Skills: full-stack, basic auth, database modeling, charts.

5. Recipe scaler

Given a URL or pasted recipe, scale all ingredients to a target servings count. Bonus: dietary substitutions.

Skills: text parsing, NLP basics, web scraping (or LLM call).

6. Markdown notes app with sync

Local-first markdown editor that syncs to Dropbox or your own server.

Skills: conflict resolution, offline-first, sync protocols, local storage.

Two-week projects (60–100 hours)

7. URL shortener with analytics

Like bit.ly. Custom domains, click analytics, geo-distribution stats.

Skills: backend, Redis, geo IP, traffic analytics, dashboards.

8. Headless feature flag service

A self-hostable feature flag API. Boolean and percentage rollout flags.

Skills: backend, SDK design, real-time updates, multi-tenant.

9. RSS reader with categories

Modern RSS reader. Categorize feeds, mark as read, search.

Skills: RSS parsing, full-text search, sync, UX.

Month-long projects (100–200 hours)

10. SaaS product with payments

Identify a real (small) need; build a SaaS that solves it. Stripe integration. Even if you only get 5 users, this is the strongest portfolio item.

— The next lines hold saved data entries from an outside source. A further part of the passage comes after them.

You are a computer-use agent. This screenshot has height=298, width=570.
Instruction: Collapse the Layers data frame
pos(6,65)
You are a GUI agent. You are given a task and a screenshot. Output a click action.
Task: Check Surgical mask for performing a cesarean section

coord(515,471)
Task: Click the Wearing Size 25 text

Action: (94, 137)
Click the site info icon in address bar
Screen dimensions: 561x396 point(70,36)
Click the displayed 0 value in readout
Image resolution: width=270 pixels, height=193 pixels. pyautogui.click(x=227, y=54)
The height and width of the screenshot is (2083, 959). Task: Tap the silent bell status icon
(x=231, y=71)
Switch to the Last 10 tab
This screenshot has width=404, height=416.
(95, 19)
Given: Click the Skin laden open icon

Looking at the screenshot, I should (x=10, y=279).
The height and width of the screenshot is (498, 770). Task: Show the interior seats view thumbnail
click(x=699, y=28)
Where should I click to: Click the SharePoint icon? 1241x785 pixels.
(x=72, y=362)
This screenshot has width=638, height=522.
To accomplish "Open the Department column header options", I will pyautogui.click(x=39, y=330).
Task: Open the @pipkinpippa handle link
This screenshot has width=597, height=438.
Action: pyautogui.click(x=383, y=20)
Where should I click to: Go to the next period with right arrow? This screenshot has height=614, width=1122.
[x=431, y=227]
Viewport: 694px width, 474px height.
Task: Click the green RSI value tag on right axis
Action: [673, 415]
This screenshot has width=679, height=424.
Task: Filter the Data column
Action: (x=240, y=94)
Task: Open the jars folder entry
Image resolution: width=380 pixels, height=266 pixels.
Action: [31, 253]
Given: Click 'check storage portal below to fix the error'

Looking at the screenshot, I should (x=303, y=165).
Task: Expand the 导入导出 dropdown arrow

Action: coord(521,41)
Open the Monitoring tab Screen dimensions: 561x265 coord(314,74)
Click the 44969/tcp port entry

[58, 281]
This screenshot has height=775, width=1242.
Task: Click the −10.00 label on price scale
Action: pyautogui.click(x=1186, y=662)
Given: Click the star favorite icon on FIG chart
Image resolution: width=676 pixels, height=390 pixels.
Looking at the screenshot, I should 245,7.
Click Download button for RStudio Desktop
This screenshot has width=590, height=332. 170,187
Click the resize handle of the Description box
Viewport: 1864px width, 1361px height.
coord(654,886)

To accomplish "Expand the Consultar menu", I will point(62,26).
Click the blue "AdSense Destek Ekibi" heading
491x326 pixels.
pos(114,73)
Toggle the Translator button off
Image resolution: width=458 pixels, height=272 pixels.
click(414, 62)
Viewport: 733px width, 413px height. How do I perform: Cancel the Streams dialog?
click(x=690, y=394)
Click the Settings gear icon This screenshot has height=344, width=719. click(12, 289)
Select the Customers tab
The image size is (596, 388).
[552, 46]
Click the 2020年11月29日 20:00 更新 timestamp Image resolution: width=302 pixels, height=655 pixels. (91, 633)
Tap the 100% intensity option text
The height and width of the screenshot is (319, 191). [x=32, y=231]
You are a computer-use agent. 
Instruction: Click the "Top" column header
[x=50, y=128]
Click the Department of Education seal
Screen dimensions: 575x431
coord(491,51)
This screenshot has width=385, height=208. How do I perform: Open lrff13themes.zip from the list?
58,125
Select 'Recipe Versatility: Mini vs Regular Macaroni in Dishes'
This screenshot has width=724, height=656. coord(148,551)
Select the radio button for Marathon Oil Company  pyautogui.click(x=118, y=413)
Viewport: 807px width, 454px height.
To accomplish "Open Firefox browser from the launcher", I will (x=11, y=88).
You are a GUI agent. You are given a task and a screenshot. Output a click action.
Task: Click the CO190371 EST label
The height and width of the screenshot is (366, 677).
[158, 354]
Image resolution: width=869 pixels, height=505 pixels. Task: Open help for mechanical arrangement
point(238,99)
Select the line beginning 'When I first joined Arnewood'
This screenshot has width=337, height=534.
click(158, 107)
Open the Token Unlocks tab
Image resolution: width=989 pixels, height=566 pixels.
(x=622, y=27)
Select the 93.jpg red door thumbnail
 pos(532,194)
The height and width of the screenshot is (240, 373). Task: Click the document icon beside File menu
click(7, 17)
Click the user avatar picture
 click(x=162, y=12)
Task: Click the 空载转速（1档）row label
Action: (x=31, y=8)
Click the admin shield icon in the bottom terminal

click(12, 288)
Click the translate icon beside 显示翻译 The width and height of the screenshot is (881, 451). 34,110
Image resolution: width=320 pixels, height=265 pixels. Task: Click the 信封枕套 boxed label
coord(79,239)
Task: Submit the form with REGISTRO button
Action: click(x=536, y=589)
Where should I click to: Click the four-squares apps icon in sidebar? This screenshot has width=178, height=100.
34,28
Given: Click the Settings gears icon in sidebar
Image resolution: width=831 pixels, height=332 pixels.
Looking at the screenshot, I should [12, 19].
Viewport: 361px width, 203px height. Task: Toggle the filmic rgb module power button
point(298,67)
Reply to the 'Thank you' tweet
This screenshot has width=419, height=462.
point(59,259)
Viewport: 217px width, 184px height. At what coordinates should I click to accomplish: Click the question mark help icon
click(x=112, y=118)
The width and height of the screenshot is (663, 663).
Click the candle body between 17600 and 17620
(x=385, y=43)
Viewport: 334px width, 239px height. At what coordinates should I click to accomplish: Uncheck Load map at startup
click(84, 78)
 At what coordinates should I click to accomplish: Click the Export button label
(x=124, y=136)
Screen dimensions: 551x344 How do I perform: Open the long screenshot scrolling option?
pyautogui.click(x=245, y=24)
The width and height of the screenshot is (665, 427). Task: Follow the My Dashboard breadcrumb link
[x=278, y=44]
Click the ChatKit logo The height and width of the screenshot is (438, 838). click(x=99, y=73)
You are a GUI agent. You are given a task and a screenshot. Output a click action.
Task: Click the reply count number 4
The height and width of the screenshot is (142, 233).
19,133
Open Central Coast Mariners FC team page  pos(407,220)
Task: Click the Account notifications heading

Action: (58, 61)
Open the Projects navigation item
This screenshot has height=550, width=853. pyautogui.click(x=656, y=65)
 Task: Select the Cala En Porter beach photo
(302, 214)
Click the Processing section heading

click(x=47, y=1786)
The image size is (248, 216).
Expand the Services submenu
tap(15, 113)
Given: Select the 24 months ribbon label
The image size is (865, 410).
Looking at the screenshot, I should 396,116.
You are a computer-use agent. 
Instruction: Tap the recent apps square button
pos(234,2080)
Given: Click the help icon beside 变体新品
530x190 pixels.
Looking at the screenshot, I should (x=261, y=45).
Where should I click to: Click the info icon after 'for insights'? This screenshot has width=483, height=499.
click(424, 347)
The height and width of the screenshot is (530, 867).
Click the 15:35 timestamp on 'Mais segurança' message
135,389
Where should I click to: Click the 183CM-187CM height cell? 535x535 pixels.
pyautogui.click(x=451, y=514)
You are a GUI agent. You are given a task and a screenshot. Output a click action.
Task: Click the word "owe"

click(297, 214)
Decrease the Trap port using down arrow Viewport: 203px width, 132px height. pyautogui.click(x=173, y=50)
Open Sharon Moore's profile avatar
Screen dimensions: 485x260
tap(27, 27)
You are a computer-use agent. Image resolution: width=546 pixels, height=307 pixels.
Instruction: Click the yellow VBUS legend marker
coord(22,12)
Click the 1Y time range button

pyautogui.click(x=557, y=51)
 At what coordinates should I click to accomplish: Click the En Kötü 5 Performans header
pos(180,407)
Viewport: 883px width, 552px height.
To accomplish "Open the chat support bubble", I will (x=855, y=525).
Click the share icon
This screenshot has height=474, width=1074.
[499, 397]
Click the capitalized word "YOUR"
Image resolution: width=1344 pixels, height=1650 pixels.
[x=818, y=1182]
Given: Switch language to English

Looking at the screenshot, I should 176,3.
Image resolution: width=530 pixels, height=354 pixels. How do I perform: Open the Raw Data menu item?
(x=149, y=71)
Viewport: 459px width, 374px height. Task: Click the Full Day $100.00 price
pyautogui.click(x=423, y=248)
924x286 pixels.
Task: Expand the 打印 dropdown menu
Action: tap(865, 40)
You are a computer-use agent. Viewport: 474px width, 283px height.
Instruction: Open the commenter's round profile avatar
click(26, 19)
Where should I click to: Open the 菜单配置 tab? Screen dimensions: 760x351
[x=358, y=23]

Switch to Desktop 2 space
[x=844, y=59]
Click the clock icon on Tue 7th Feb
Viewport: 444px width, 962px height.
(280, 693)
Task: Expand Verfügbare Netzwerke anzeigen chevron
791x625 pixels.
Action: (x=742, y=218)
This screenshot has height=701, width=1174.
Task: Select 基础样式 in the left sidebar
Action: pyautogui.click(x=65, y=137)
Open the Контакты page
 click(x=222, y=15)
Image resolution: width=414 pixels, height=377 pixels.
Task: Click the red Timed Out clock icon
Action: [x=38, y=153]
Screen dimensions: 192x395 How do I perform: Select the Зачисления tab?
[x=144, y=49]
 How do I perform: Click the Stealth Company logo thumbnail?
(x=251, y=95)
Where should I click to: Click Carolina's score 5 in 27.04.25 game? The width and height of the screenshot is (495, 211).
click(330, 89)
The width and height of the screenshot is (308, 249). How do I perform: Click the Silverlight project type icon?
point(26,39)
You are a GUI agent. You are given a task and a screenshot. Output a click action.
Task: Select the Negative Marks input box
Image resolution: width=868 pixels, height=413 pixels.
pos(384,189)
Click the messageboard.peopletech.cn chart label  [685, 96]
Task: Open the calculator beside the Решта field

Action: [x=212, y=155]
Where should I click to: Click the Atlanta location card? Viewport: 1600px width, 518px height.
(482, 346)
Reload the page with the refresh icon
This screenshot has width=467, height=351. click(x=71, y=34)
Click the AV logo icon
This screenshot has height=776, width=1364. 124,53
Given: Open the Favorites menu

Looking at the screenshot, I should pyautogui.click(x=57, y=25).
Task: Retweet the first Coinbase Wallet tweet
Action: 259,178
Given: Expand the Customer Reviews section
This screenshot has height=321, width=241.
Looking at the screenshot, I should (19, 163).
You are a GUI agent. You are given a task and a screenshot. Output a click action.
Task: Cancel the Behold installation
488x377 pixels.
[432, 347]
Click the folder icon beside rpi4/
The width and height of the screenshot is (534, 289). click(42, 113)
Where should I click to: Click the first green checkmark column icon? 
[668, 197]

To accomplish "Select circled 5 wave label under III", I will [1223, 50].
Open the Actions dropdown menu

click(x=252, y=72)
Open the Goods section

Skills: end-to-end product engineering, payments, deployment, marketing.

11. Mobile app on the store

A small but useful native app. Could be a habit tracker, a hobby tool, or a niche utility.

Skills: Swift/Kotlin, App Store submission, iCloud/Firebase sync.

12. ML-powered tool

Build something using an LLM API or a small open-source model. Examples: writing assistant, summarizer, image classifier.

Skills: ML basics, prompt engineering, latency management, deployment.

The “I want to learn X” project

If your goal is learning a specific stack:

  • Rust: a small CLI tool that processes structured data
  • Go: a microservice with health checks and graceful shutdown
  • TypeScript: rewrite an existing JS project of yours in TS
  • React Native: port a small web app you built to mobile
  • Kubernetes: deploy any of the above to a real cluster

Project completion is more important than ambition

A finished URL shortener beats a half-finished Twitter clone every time. Pick something you can ship in your available time.

Frequently Asked Questions

What if I get bored mid-project?

Either ship a smaller version (call it v1, write it up) or move on. Half-finished projects in public are negative signal.

Should I open-source my projects?

Yes. Public GitHub repos are easier for recruiters to find. Even if no one stars them, they exist as evidence.

How do I avoid over-engineering?

Set a deadline, write a one-page spec at the start, and resist refactoring until v1 ships.